The largest food delivery company in Spain has employed 3,312 in Madrid riders as between 2015 and 2018, this is how the Social Court number 32 of the capital has interpreted it. The ruling against which EL PAÍS has had access, is dated October 9, 2024 and implies, among other things, the ex officio registration of the plaintiff delivery drivers and their hiring as employees by judicial decision. Glovo faces more court proceedings for the same issue, in force since 2022, which forces delivery companies to hire their employees as employees. Glovo has not specified whether it plans to appeal the sentence, while waiting for the fine issued by the Labor Inspection.
The 103-page ruling—54 of them dedicated to the list of the names of the complainants—cites a Labor Inspection Report that maintains that “the relationship that unites the so-called glovers —Glovo delivery drivers— who perform courier and delivery functions with the company must be classified as an employment relationship.”
The court has ratified the concept of Labor Inspection by ruling that, indeed, Glovo and its distributors maintain a relationship “of an employment nature, with all the legal effects inherent to such a declaration.” Thus, in one fell swoop, more than 3,000 riders They have been ex officio affiliated with Social Security with a cost that the delivery company must assume. Furthermore, the plaintiffs have become employees by court decision.
The ex officio registration in Social Security is retroactive, so it recognizes workers the period they have been affiliated with Glovo as contribution time. since the company began operating on September 9, 2014.
However, “they have excluded [de la afiliación a la Seguridad Social] “foreign workers who, providing services for the company, do not have the corresponding administrative authorization to work for others,” the ruling states.
At the national level, migrants without work permits make up a considerable part of Glovo’s fleet, say spokespersons for different unions. Fernando García Pallas, president of the company committee and employee of Glovo, has calculated that “60% or 70% of the application accounts are rented.” Along the same lines, David Martínez Fonseca, a delivery driver since 2019 and affiliated with , estimates that rented accounts are counted in the thousands.
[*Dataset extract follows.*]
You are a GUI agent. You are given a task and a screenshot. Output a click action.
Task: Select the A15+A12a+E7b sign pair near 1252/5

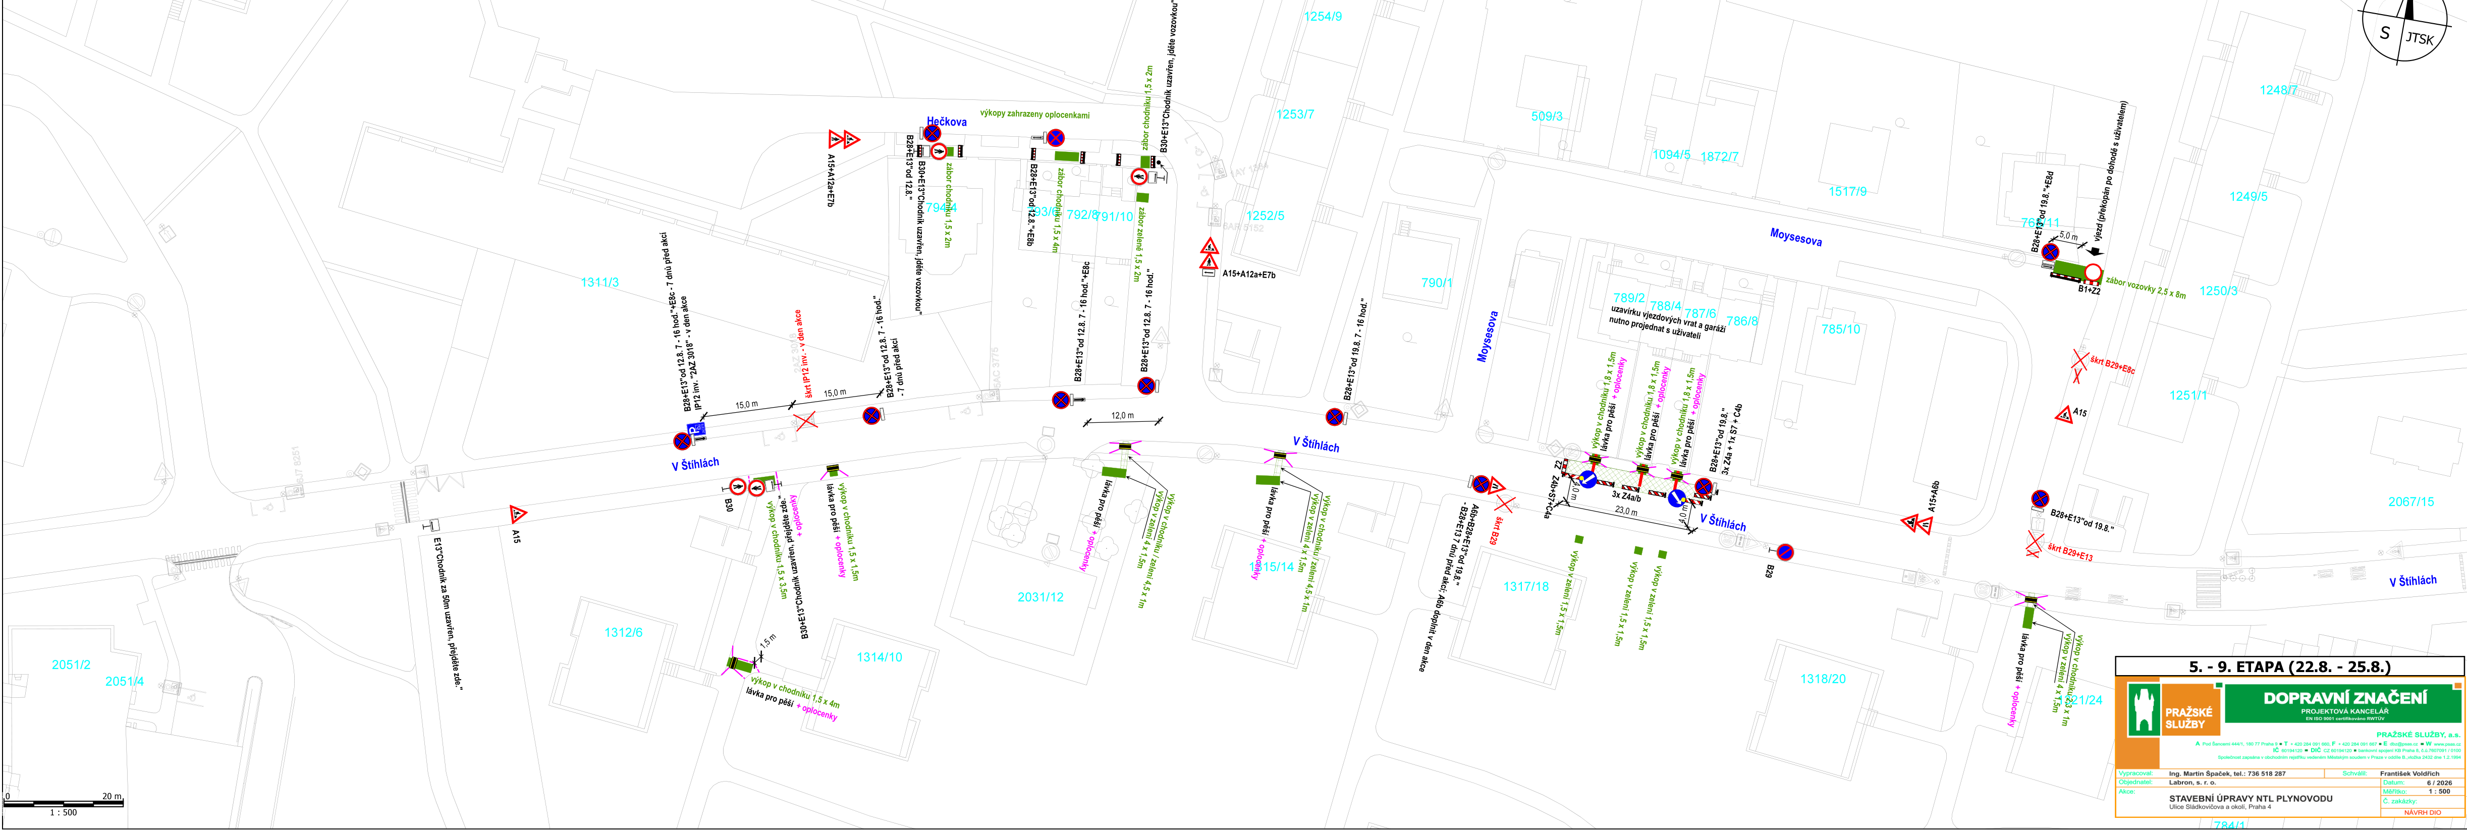tap(1210, 254)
Of the more than 12,000 riders who work for the company, only 2,000 are employees, although the opacity of the company does not allow exact data to be offered.
Subordinates and dependents
The ruling lists multiple factors why the work of the delivery drivers is “contrary to the supposed autonomy of the provision of the service.” For example: “The fact that it is not the delivery drivers themselves, but the Glovo company itself that makes the invoices to the glovers for the services they have provided in the period set by Glovo, and based on the price unilaterally established by it” inhibits the ability to negotiate remuneration that characterizes the self-employed worker regime.
The ruling details that the testimonies of the Glovers who appeared before converge in that “they did not participate in the negotiation of any of the clauses of the contracts, but limited themselves to signing them; which demonstrates the existence of absolute subordination of the distributors to the company and the non-existence of the alleged business between two balanced parties.” To settle doubts, the judge has concluded that “the fact that the payment was made by issuing invoices and even that the amount of the invoices was not fixed, cannot serve by themselves to exclude the presumption of employment of a benefit. of services.”
Glovo has stressed before the court that it allows its delivery drivers to activate themselves in the mobile application when the riders they want, without requiring any schedule, which in the company’s opinion is a sign of autonomy. The court has not seen it this way when stating that “the invoked freedom of delivery workers to choose days and hours of work, or even to accept or refuse specific services, does not deprive the provision of services of their labor nature, nor does it endow it with the alleged autonomy
The lawsuit was filed by the General Treasury of Social Security (TGSS) on February 26, 2020. Glovo tried to knock it down under allegations of expiration of the file and, subsequently, formal defects in the presentation of the complaint. Both arguments were rejected by the judge.
An extensive record
What has already been sentenced in Madrid is still being tried in Barcelona, where Óscar Pierre, on December 3, for a crime against workers’ rights, also for false self-employment.
The State’s judicial crusade against the delivery company began with . It was the first ruling that recognized the presumption of employment of riders. However, since it is a presumption, it does not act as a general rule, but must be judged on a case-by-case basis, as has already been done in Madrid and Barcelona.
The decision of the Supreme Court led to the approval of the so-called , that some delivery companies, such as Glovo and Uber Eats, have ignored until today. Of those dusts are these sludges that today muddy the titan of deliverywhich (up to 550 million for the sanctions and another 400 for the investigation opened by the European Commission).